E a viagem soma e segue: à imagem
da corrente,
soma e segue, chega e sobra.

Limo a limo, a aragem sopra,
solta ao vivo
a sua trova e dão semente
ao seu vagido
bicos-d`obra geográfica.

— Já, ao ritmo da Europa,
crava a gente lanças n`África!

Lembro-me de mim,
quando de Si me lembro,
envoltos no toldo de cetim
sem fim
de certo fim-de-Setembro...,
quando o ainda célere selim
de espaço e tempo
deixava correr a fio o seu marfim
(e o marfim, sem fim, do sotavento),

connosco a bordo do motim,
ambos lá dentro,
e Deus (e Odin) ao centro:
bem ao centro!

Onde, a esfera armilar,
o atávico plano,
o doirado armorial?...
Onde, o mar...? O alto-mar?!...
O mar-alto, a todo o pano...,
soberano
Soveral?!...

Onde, a trompa militar?
Onde, a harpa, onde o piano
desse cântico coral?...
Onde, a amurada, o palmar?
O anfiteatro sem par...?
Onde, o sopro lusitano...?
Onde, o Sonho, o sol, o sal?...

Onde, o bosque, o mastro, o hangar?...
Onde, a guerra de arreganho?
Onde, o sabre?
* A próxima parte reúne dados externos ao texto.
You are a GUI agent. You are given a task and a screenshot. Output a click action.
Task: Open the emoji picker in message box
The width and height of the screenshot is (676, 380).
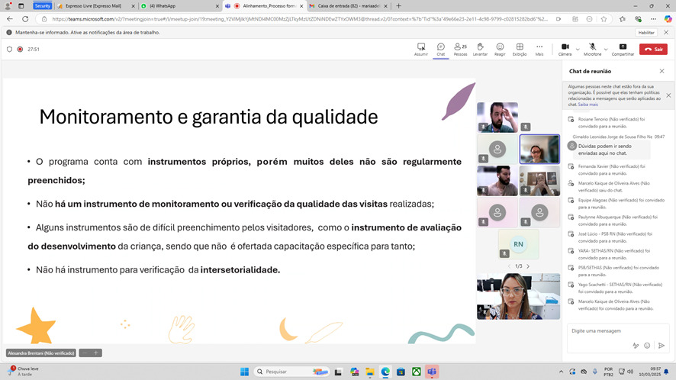648,346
Onde, o punhal?...
Onde, o ímpeto solar
do cheka, do veterano...?
Onde, o posto-de-comando?
Onde, a cruzada...? O graal...?
E onde, o mar...? O alto-mar?!...
O mar-alto, a cada canto...,
soberano
Soveral?!...

Aonde, voz que murmure,
diga à memória: «go back!»,
antes de me eu pôr, como outrora,
a fazer o tour
do deck,

até onde
— até lá onde
se entr`esconde
a chaise longue
que lhe ampara busto e torso,
dá, ao tronco, encosto
olímpico,

e faz realçar-lhe o rosto
que contracena, a gosto, com o Índico
e o sol-posto,

ao mesmo tempo que a aragem,
a que reagem
as marés,
toma o convés,
de abordagem,
cinge a si aquela imagem,
e vem prestar vassalagem,

render preito de homenagem
aos pés dos pés
dos seus pés...

É a um grande, grande plano,
quase sobrenatural
e datadinho d`antanho
— que me eu atenho,
como ao trecho de um mural,
toda a vez que o acompanho

ou lhe desenho,
a cada ponto cardial,
o seu oval
d`espartano,
soberano
Soveral!

Onde, a terra, a torre, o altar-
-mor das águas, com seu manto
de âmbar, nácar e cristal?...
Onde, os céus do Malabar,
o capim moçambicano...?
Onde, os morros do Transval?!...

Onde, o aro do olhar
à carta de marear...,
o alferes miliciano
tatuando o matagal?...
Onde, o cano a crepitar?
Onde, a cubata tribal?...
Onde, o epos secular,
catedral do ideal...!?
Onde, o arauto ariano
desse aroma arqui-naval...?!
E onde, o mar...? O alto-mar?!...
O mar-alto que eu reclamo...,

soberano
Soveral?!...

Rodrigo Emílio.
(Em Lisboa, aos 4 de Novembro de 1999, pelo aniversário natalício do dedicando, e no Porto, em dia de Ano-Novo, Novo Século e Novo Milénio. 1.º de Janeiro de 2001.).